Et leurs maisons brûlent.
Et leur village brûle.

Les plus anciens, qui savent peut-être que tout peut arriver, rassurent les femmes angoissées.
Les petits enfants jouent à même le sol, insouciants et joyeux. Et ces petites voix claires d’enfants qui ne savent pas encore le goût du malheur, font un doux bruit cristallin, le bruit du bonheur quotidien, juste avant le carnage.

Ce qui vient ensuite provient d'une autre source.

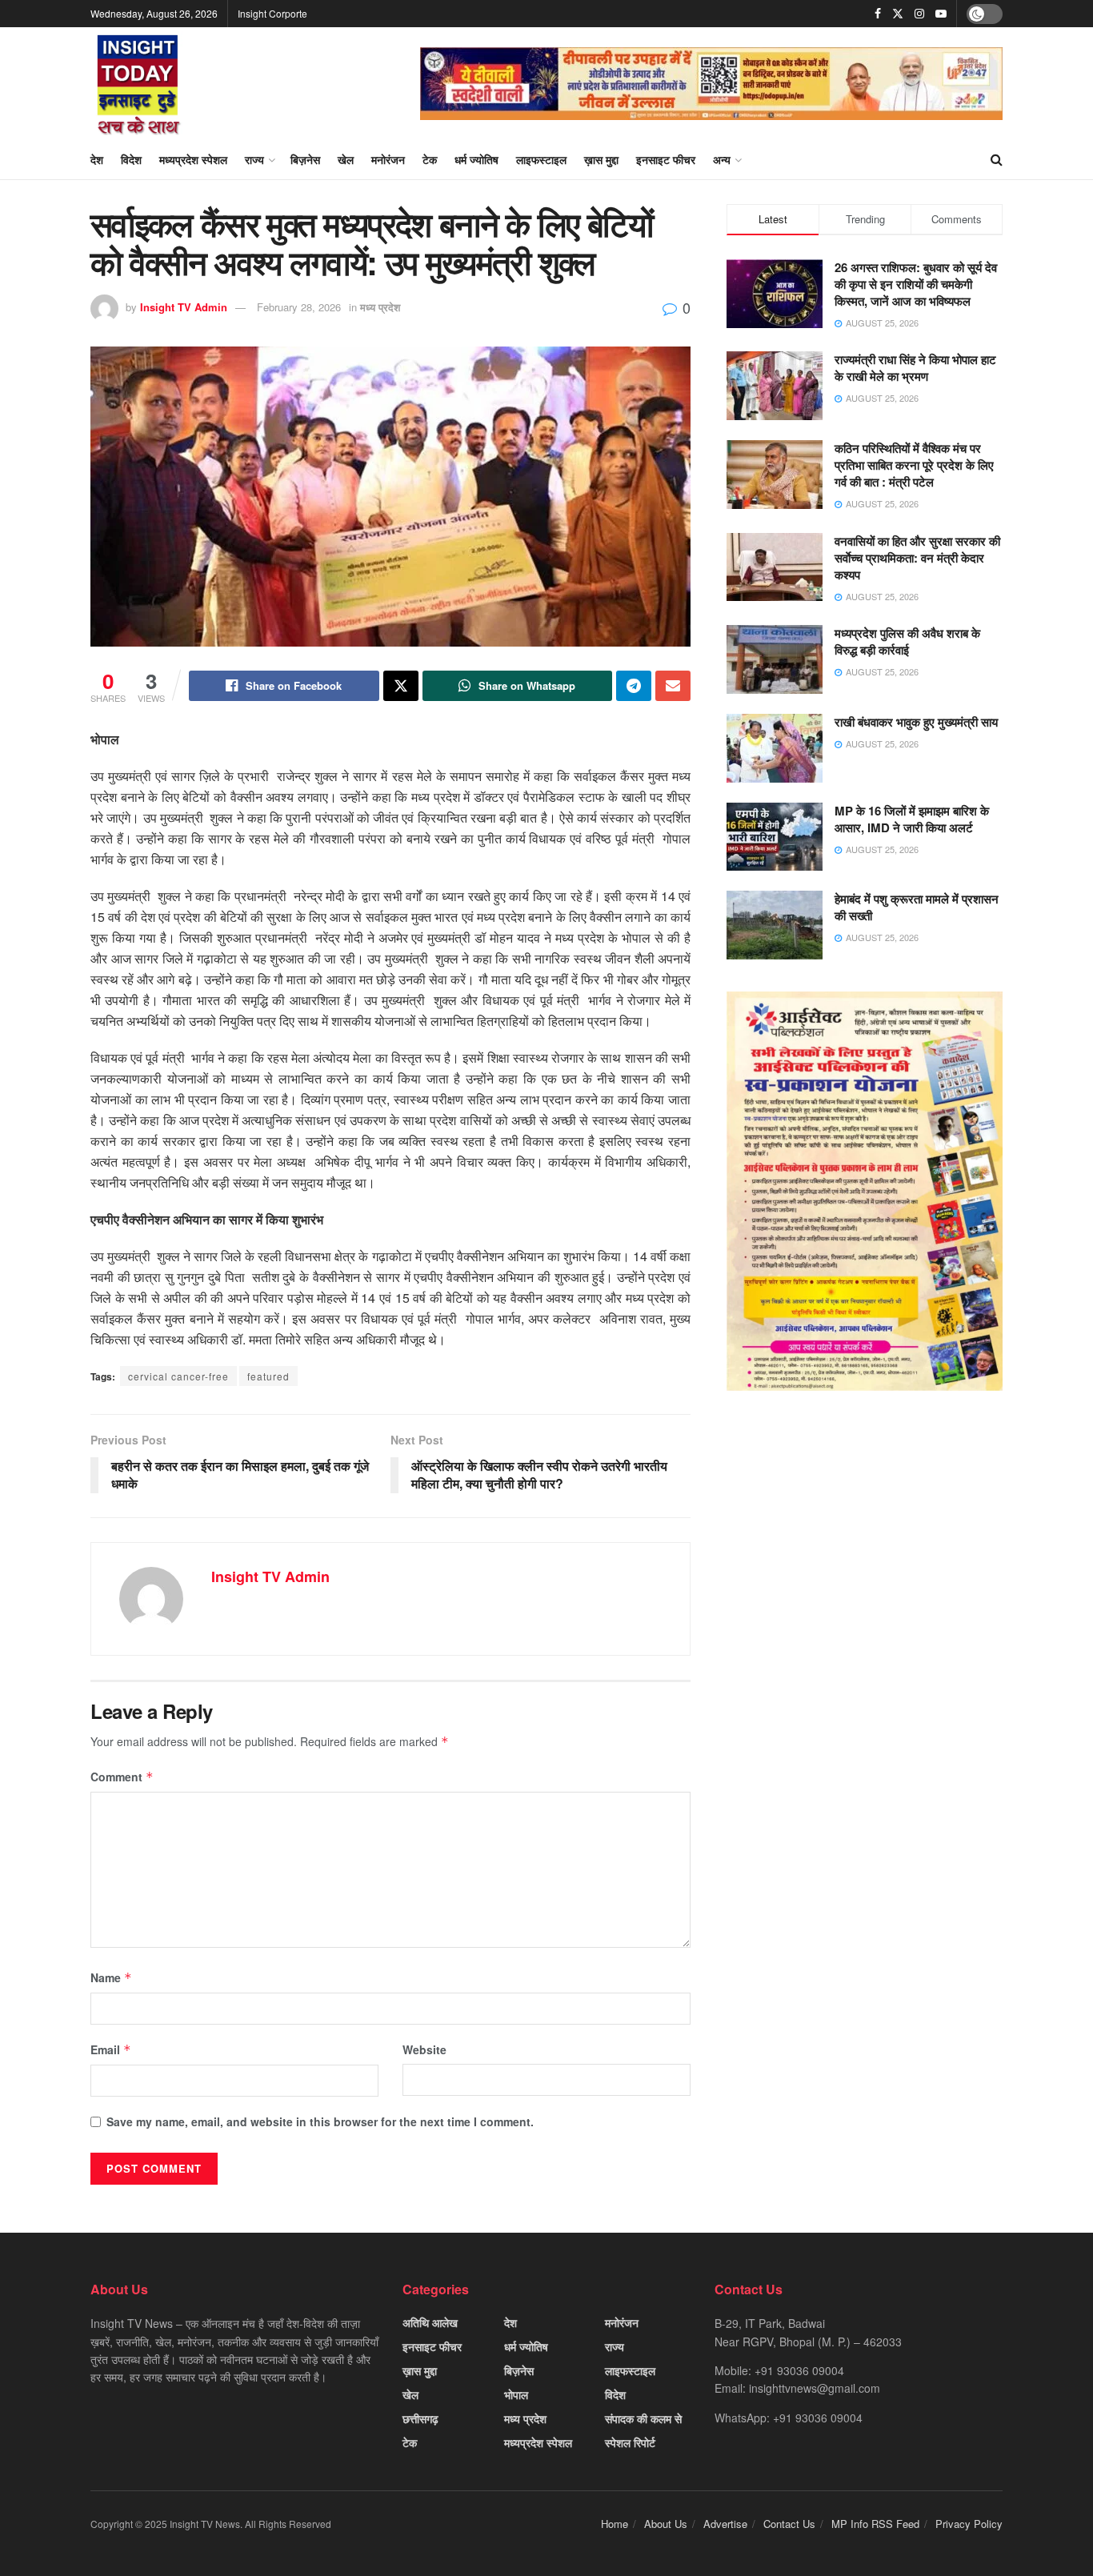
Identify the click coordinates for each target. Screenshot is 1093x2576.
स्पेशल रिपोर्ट (630, 2442)
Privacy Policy (969, 2523)
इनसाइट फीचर (665, 159)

Roger, le tout jeune instituteur les connaît tous par leur prénom. A certains, il donne même des cours de solfège.
Parce que, plus que tout au monde -à part Marie, bien sûr- Roger aime la musique.
Surtout Mozart, et ses danses allemandes, et Schubert, pour sa mélancolie désespérée, et Beethoven, pour sa force, et…
Marie, c’est un cadeau, la plus jolie personne qui soit ; elle sera la mère de ses enfants.

Marie est en vacances dans sa famille, loin de la folie de cette journée d’enfer. Avant son départ, elle lui a offert ce foulard blanc, et même s’il fait très chaud, c’est un peu de son amour qui lui caresse le cou.

Il y a comme un mouvement de foule : tous sont poussés hors de l’église ; les hommes, tous les hommes, de onze à nonante ans, sont séparés de leur famille.
C’est une déchirure. Les mères, les épouses, les filles, disent adieu…

Allons Roger, il faut être fort, regarder droit devant toi…
Et puis, tes petits élèves sont maintenant à l’abri, c’est bien.
Ton père marche à tes côtés, épaule contre épaule, c’est rassurant.
Parce que, même à dix neuf ans, sentir contre son bras encore frêle la dure charpente de son père, ça rassure.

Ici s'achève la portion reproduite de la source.